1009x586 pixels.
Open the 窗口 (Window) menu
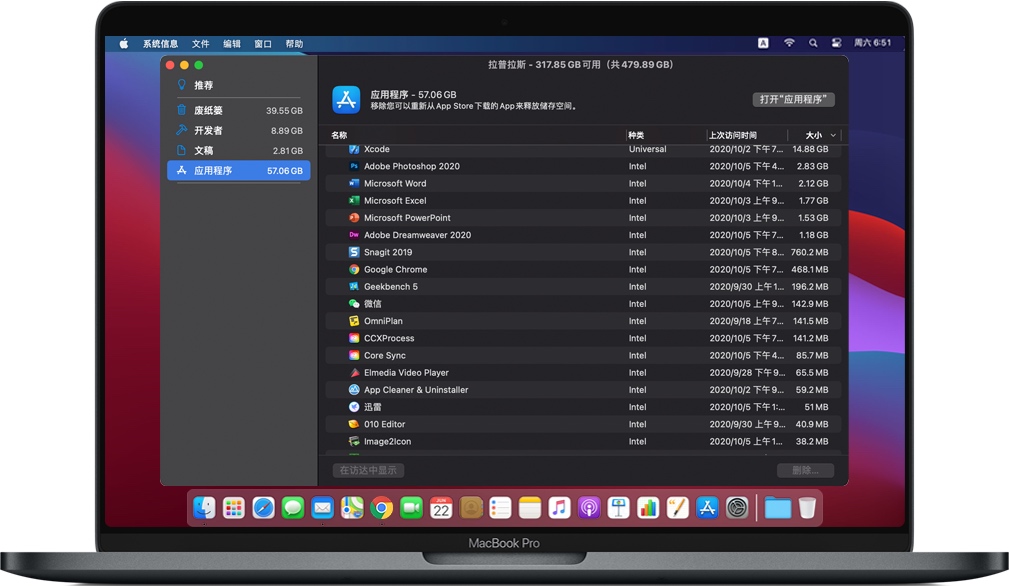click(263, 44)
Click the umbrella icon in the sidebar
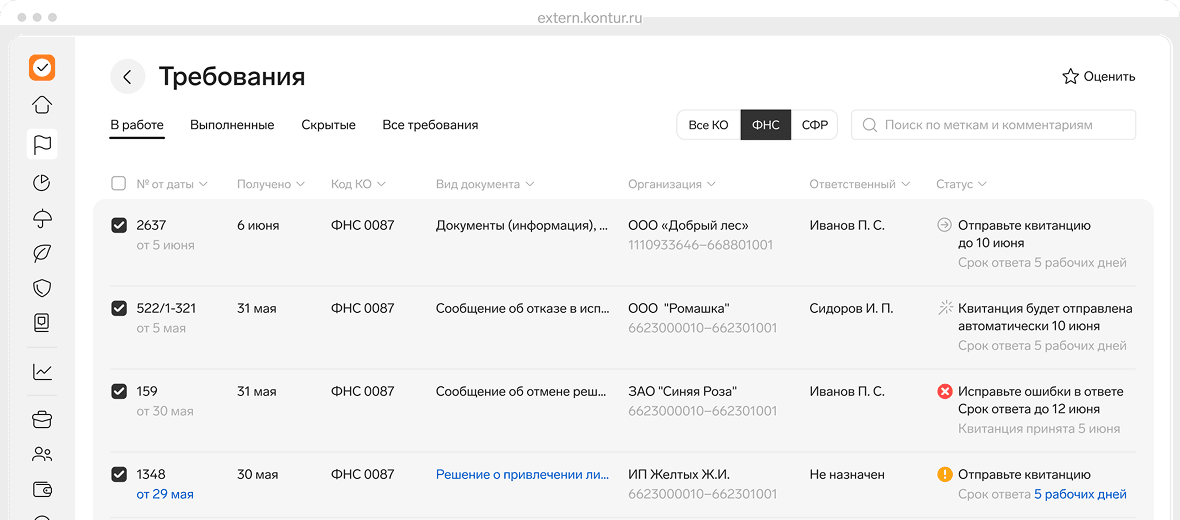Viewport: 1180px width, 520px height. (42, 218)
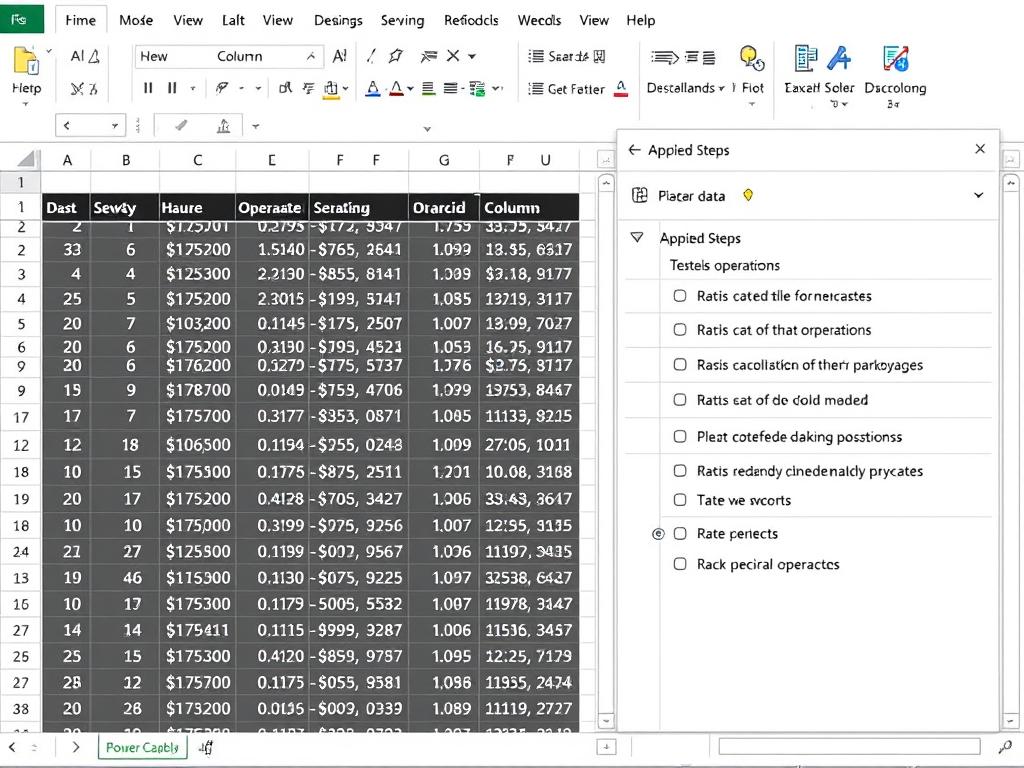
Task: Open the Placer data dropdown chevron
Action: tap(978, 197)
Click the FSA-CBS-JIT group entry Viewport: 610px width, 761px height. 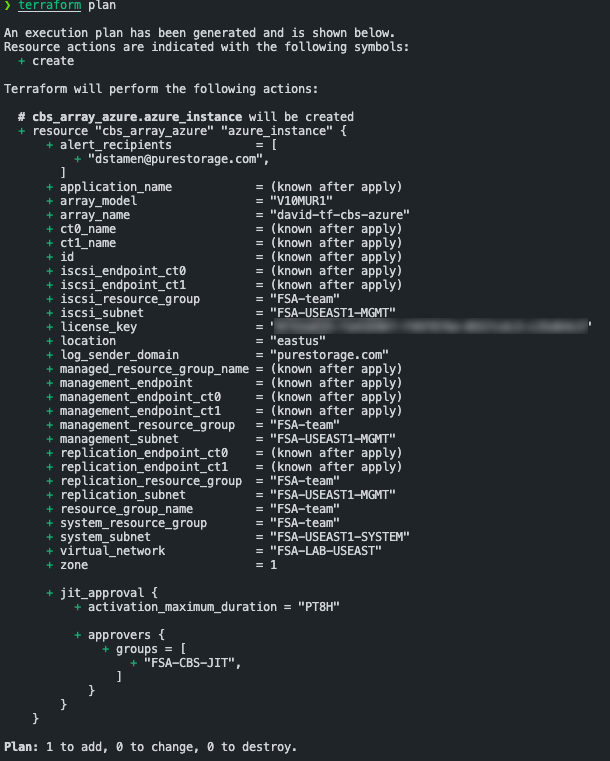coord(193,663)
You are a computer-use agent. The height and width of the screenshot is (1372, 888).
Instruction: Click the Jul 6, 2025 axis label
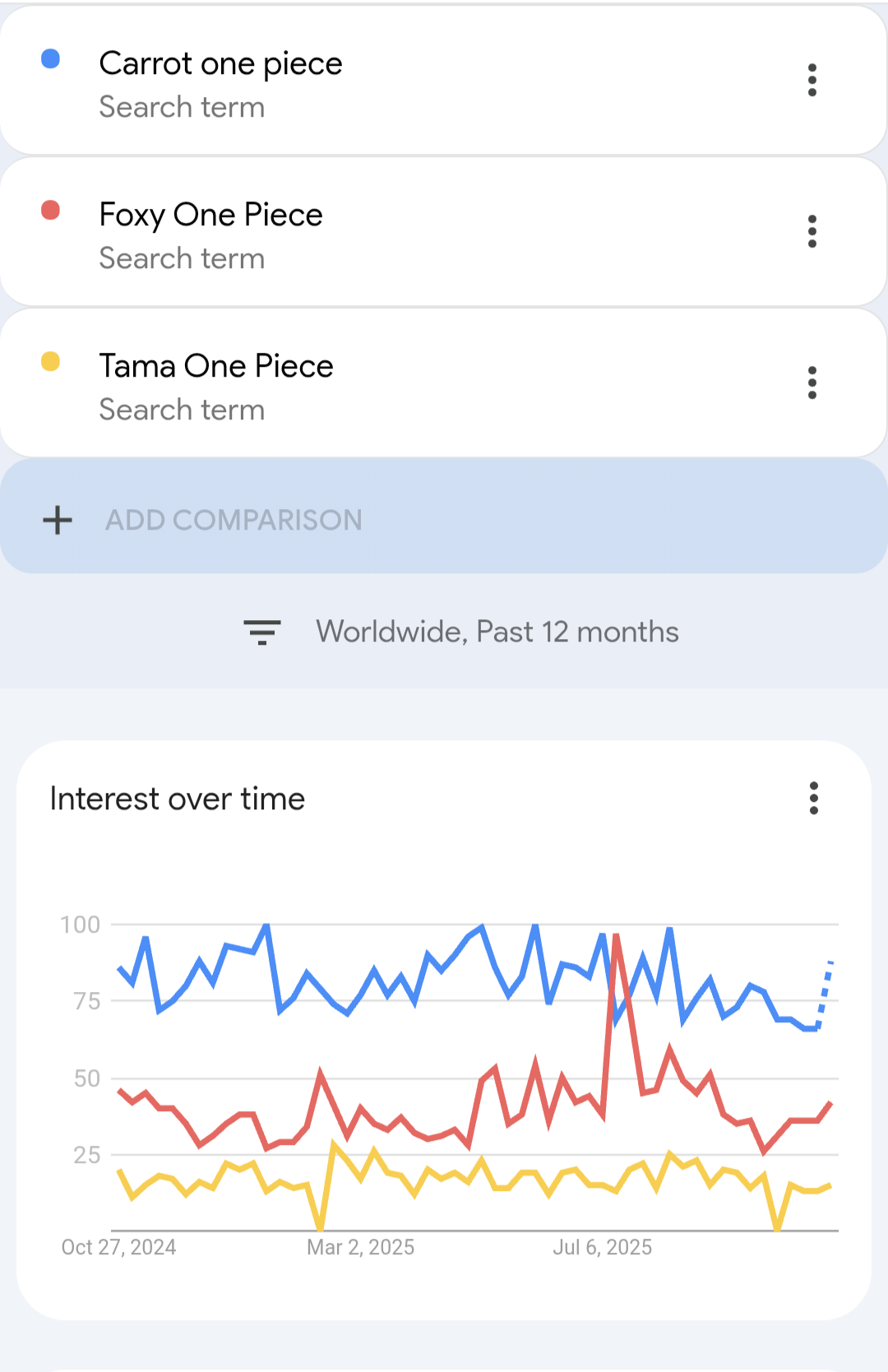pyautogui.click(x=602, y=1248)
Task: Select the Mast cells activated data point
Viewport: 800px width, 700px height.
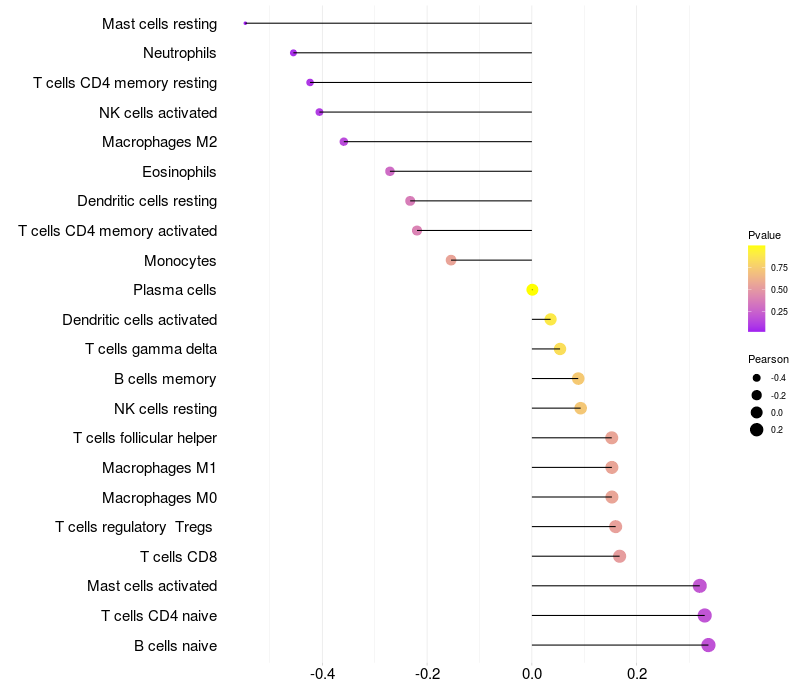Action: (700, 586)
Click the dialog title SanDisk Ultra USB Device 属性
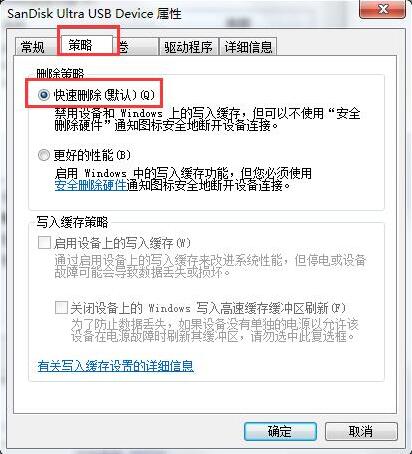The image size is (412, 454). click(x=94, y=14)
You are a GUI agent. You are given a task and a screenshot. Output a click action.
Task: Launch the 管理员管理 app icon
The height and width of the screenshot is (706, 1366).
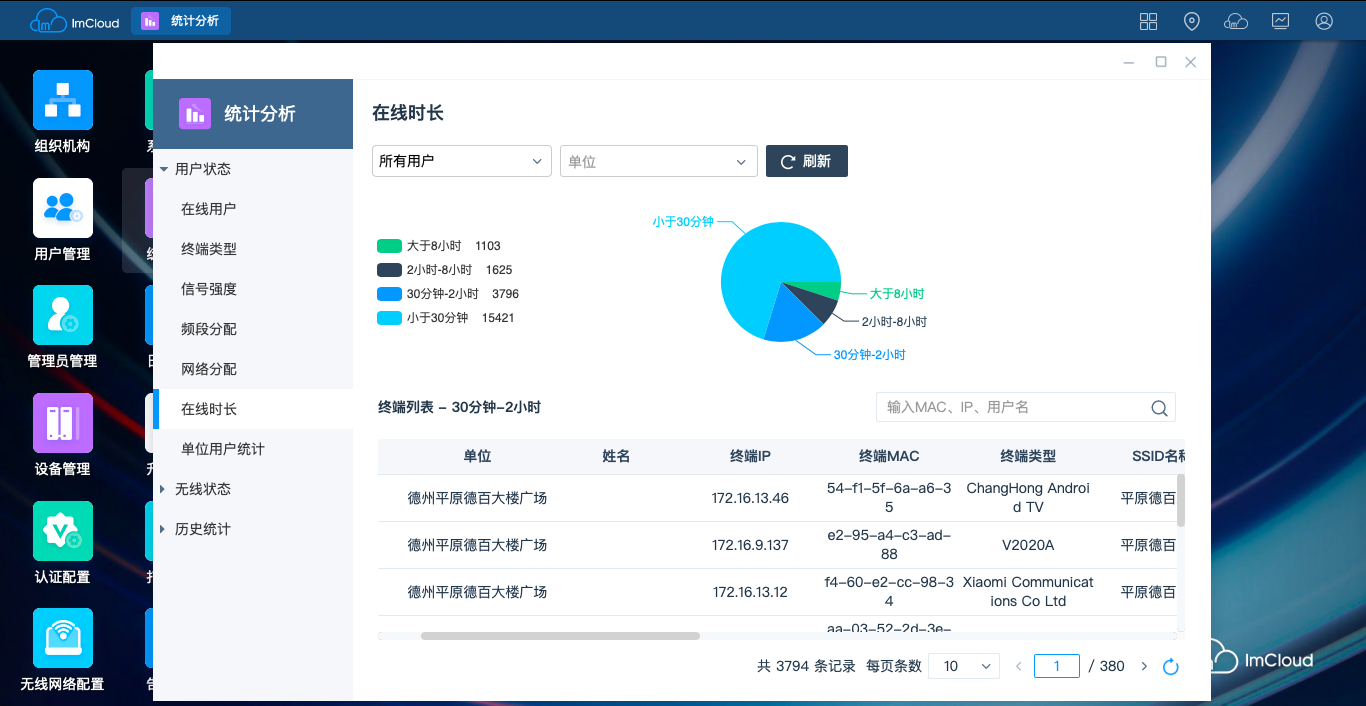click(x=63, y=316)
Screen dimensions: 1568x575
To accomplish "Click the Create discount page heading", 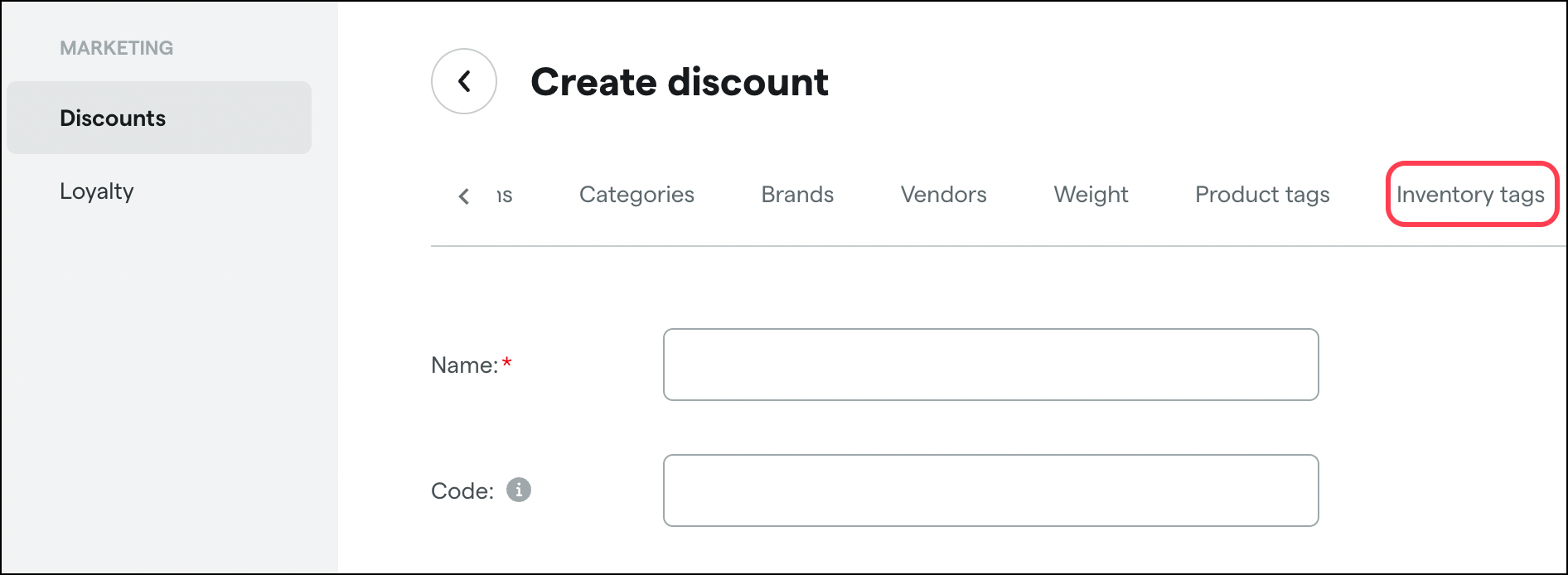I will click(x=680, y=82).
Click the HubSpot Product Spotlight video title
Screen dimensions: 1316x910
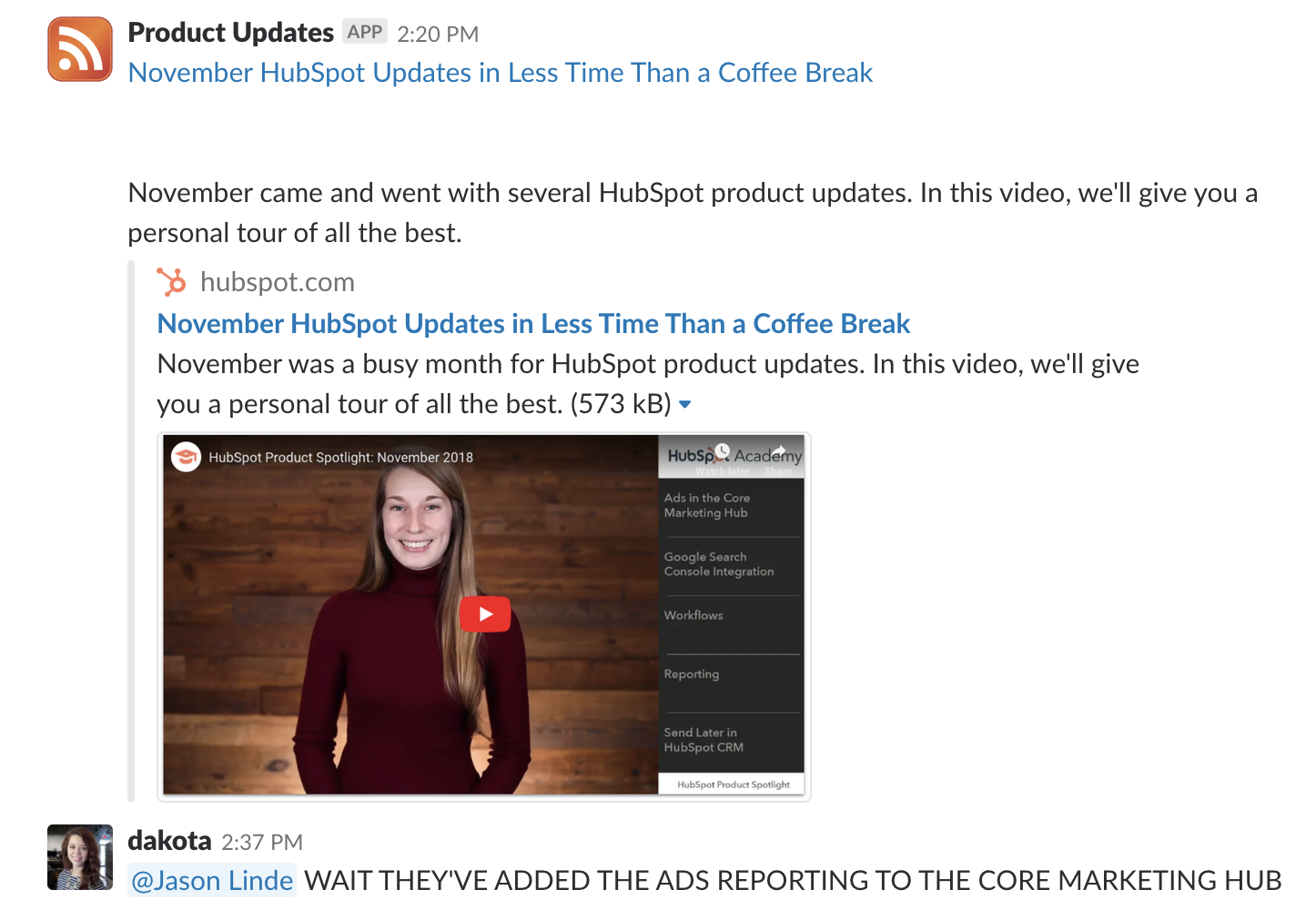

TASK ITEM
In the records above, some lines may contain the word "dimensions"; copy every one of them.

YOUR RESPONSE
Screen dimensions: 1568x575
Screen dimensions: 1316x910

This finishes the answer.